Regarding the logistics apparatus - to which they dedicate an extensive section - they point out that it had "its own functions based on the acquisition of material, falsification of documentation and registration plates".

As for the political apparatus, they point out that it was dedicated to the management of the economy of the terrorist organization, "including those income from extortion." "It was also in charge of the management of the group of prisoners "through a structure called 'Halboka', of the development of those infrastructures prepared to welcome the fleeing members, the creation of propaganda and international cooperation." They explain that this apparatus had at least with up to seven sub-appliances.

The report highlights that among the different minutes documents confiscated from the ETA leadership at the time included "information about the number of members framed in each of the 'apparatus'. What's more, it added to this count "all those who are prisoners in jails, referring to them with the term 'Bahituta'".

This puts black on white that ETA's 'executive committee' was aware of each device of the band, and that for this it "held periodic meetings, usually bimonthly, in which the most relevant aspects for the organization were discussed. terrorist".

This periodicity is evident in the document 'H-211-Egitura' since it contains an accounting balance which analyzes the number of members that made up the different ETA apparatuses and sub-aparatuses in the months of April, July, September and November 2002.

In the report, the agents also echo an internal database of the band, which is called 'DGZ' --Data Gune Zentrala, Central Data Base in Spanish--, and which was located by the French police in the police operation that led to the arrest of the leader Francisco Javier López Peña in Bordeaux (France) in May 2008.

In that database, which was provided to the Information Headquarters of the Civil Guard, there were specific files on possible targets.
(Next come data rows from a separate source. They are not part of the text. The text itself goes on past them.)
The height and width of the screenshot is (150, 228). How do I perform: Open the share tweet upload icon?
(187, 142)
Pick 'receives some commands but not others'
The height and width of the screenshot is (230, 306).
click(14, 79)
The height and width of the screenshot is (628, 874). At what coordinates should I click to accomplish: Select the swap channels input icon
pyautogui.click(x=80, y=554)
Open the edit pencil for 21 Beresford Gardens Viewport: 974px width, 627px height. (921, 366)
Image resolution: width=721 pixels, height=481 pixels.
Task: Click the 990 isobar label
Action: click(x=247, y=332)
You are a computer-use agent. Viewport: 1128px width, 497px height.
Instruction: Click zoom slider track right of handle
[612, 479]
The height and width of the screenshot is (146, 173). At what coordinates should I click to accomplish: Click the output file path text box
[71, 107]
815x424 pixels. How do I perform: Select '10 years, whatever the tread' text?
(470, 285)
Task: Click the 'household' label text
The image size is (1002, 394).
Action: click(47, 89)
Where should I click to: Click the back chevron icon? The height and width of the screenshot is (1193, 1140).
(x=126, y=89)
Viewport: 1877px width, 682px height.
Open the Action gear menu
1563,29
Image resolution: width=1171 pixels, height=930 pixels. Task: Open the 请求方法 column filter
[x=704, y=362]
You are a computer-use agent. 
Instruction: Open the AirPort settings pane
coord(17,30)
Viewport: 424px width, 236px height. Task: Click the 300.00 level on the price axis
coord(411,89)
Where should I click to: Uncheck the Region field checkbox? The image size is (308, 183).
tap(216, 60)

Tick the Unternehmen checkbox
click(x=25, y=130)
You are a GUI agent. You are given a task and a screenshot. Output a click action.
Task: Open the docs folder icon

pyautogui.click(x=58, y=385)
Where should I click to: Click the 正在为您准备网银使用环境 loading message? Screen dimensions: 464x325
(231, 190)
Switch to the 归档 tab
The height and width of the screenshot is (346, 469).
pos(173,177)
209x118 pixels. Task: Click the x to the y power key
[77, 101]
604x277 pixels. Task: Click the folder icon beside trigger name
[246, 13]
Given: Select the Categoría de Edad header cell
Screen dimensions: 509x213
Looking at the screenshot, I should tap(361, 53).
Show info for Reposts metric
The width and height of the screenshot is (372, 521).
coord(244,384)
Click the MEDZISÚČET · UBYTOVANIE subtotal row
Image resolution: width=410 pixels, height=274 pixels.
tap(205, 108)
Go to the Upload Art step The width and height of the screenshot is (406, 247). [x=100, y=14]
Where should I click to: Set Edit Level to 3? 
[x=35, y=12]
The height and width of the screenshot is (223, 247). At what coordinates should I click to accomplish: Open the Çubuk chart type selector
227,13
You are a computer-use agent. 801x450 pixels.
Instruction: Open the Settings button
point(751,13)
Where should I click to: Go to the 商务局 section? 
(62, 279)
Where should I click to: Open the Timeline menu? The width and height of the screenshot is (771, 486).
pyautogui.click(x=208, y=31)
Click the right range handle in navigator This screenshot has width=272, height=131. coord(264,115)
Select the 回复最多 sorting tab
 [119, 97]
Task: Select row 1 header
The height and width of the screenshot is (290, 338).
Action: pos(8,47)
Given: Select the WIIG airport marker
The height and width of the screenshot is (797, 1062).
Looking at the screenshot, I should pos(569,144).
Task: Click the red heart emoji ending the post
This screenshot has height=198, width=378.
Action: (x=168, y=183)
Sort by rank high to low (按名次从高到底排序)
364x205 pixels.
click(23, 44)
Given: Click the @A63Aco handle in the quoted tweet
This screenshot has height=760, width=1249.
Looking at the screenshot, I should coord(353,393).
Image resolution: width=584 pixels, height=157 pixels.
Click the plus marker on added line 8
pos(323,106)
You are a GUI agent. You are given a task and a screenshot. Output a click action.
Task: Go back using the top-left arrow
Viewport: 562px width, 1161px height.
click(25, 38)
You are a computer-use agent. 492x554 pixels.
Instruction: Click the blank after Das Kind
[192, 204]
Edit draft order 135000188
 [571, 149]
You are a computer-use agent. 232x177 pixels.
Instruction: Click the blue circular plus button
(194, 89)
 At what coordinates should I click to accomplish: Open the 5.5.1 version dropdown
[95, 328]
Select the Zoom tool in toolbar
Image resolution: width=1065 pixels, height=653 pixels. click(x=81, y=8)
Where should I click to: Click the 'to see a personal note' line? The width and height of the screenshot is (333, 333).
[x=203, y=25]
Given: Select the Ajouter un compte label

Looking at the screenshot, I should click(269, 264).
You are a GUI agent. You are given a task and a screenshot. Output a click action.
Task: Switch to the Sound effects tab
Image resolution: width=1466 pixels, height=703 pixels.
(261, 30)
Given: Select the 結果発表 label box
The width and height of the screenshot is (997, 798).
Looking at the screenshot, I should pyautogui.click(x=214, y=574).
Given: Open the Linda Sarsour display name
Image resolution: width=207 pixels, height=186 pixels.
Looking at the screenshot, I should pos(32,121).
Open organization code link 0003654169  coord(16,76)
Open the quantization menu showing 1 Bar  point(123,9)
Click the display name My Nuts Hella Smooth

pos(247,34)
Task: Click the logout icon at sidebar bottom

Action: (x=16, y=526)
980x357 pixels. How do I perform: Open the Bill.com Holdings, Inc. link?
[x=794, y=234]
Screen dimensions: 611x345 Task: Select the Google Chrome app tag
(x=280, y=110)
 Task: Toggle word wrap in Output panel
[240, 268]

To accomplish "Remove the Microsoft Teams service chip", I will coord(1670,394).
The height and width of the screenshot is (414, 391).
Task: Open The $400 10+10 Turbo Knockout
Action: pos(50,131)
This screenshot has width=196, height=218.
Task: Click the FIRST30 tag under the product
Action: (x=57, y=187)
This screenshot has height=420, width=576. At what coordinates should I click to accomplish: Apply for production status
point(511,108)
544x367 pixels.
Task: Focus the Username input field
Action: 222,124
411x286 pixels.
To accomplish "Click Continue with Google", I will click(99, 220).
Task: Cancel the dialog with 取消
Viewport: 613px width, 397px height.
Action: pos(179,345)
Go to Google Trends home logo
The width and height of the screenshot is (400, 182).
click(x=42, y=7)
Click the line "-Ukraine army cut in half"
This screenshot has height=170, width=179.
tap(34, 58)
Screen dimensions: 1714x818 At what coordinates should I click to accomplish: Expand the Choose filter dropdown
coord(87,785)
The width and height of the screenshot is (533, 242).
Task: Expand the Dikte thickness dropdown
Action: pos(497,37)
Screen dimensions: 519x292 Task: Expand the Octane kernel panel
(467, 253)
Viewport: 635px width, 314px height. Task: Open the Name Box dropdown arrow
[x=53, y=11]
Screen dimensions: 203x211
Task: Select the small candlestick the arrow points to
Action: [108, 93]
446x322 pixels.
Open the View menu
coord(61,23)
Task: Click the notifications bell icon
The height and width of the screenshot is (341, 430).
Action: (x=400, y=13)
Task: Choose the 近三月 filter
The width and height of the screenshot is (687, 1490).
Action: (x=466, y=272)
The leadership of the gang, depending on the type of 'front' against which to materialize attacks, "was nurturing and updating it".

"The objective of the 'DGZ' base would be none other than to collect all the information in the Organization's possession on potential targets to be subsequently used depending on the needs that the management deems appropriate," says the Civil Guard report.

In fact, this updating of the database, says the Civil Guard, is reflected in the case of the murder of judge Querol because they estimate that once they carried out the attack against him in October 2000, "those in charge of managing the database of objectives of ETA would have updated the particular file that appeared on it (...) with the words 'ekintza' (terrorist action) and 'zendu' (dead).